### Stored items
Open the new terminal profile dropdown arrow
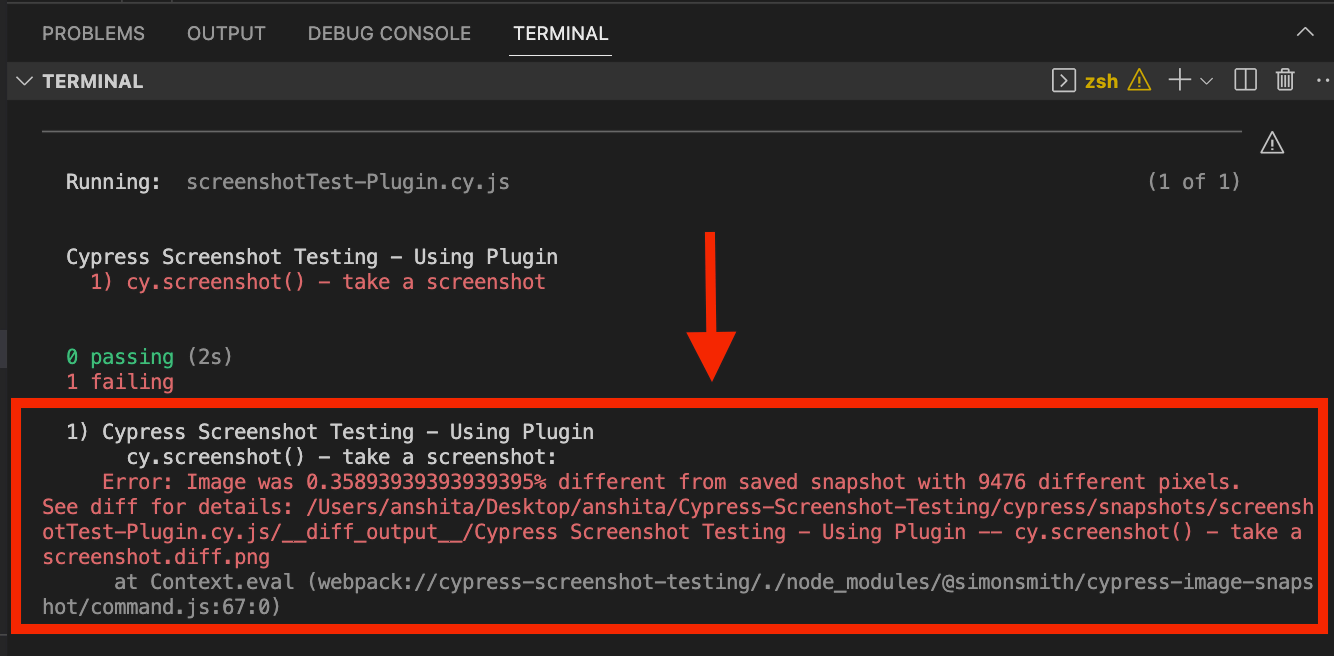The width and height of the screenshot is (1334, 656). pyautogui.click(x=1207, y=81)
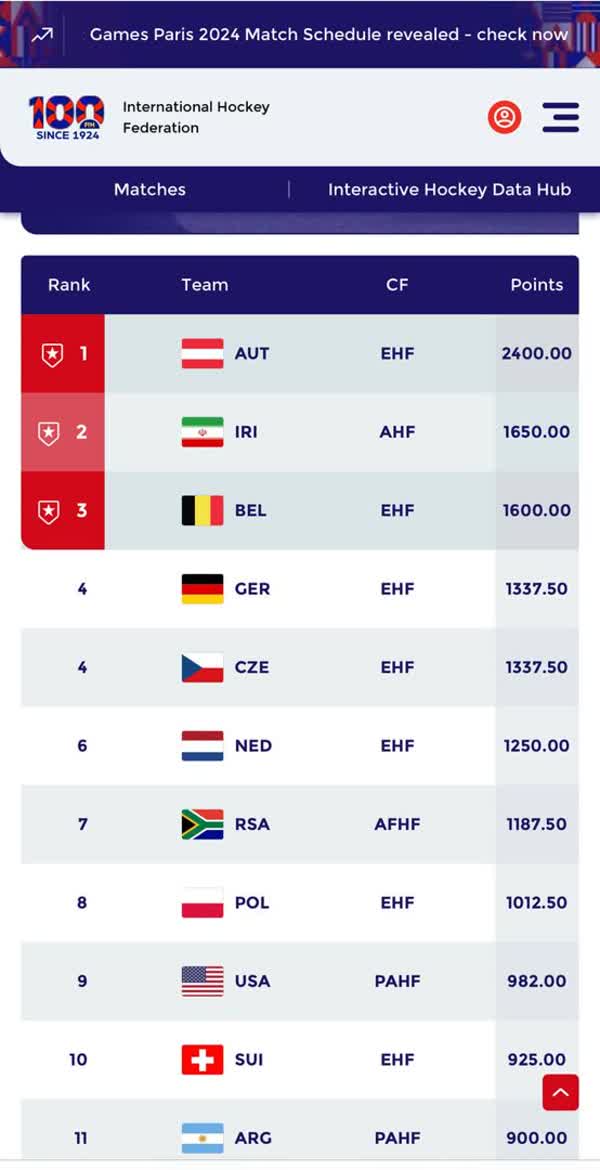
Task: Click the Austria flag thumbnail
Action: pyautogui.click(x=199, y=353)
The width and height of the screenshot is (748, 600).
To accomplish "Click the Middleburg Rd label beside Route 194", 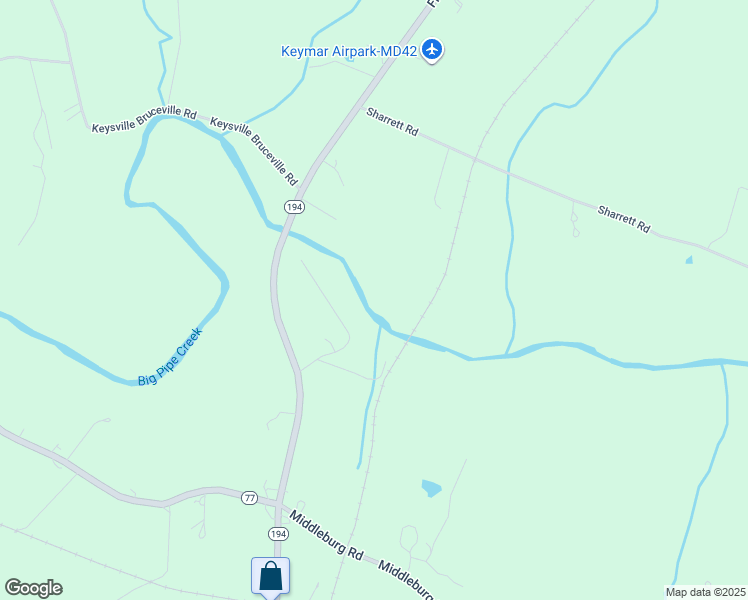I will (x=326, y=535).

### WORK REQUEST
Could you set down, exactly as written, every line from the start of the records above through the line containing "The width and height of the screenshot is (748, 600).", leaving the pictures out?

### REPLY
Open the new terminal profile dropdown arrow
The width and height of the screenshot is (1334, 656). pyautogui.click(x=1207, y=81)
Task: Click the Austria flag thumbnail
Action: pyautogui.click(x=199, y=353)
The width and height of the screenshot is (748, 600).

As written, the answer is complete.